For small businesses, the main contrast is where Social Security and Medicare taxes are concerned. Self-employment taxes fund these programs, and LLC members are obligated to pay their share stemming from profits. LLCs need to report salaries as business expenses, which allows the owner to report the income on personal tax returns. S corporations only pay these taxes when the owner’s salary is taxed.
Which One is Right for Me?
To find out which entity is the best for you, you must first decide what a reasonable salary would for a personal in your position. You can conduct research online to determine a reasonable salary for yourself.

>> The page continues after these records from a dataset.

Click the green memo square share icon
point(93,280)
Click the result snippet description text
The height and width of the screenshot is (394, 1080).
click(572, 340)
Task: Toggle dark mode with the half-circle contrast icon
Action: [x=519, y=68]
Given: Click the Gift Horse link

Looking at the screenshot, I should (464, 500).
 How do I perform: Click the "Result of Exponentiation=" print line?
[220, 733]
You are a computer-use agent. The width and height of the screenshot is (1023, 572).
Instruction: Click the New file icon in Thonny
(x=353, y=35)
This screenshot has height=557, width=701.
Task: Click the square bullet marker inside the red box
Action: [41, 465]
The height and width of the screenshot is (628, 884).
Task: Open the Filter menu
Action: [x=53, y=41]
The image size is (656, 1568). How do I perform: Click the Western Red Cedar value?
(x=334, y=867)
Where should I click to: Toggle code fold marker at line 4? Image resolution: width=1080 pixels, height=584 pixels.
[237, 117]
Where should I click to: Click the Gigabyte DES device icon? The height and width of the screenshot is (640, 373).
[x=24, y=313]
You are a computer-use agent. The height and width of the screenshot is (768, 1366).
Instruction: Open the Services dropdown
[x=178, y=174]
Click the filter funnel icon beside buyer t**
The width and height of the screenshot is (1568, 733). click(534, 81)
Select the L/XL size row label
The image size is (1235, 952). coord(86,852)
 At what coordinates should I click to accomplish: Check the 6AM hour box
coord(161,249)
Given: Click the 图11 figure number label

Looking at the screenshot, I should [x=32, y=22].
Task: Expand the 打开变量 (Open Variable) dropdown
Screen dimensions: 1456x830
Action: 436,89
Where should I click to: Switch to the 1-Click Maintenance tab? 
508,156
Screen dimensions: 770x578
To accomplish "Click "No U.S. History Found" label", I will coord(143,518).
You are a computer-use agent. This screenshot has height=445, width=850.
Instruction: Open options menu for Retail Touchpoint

This is an area where the IRS scrutinizes the most, so you must set a salary that will not raise suspicion. If business profits are more than the reasonable salary, then choose the S corp. route to save additional money.
Moreover, the entity you choose largely depends on the nature of your business and how you envision your business in the future. For owners who wish to get the best personal protections while planning to expand into a publicly traded company should go the corporate route. If you register as a corporation, you will start as a C corporation, and you will then have to reclassify into S status. Many S corporations start as separate business entities such as a C corporation or sole proprietorship.
However, larger operations should be classified as an S corporation immediately if appropriate.
Note: C corporations cannot be operated by another corporation, including LLCs, partnerships and sole proprietorships. LLCs, however, can be owned by entities.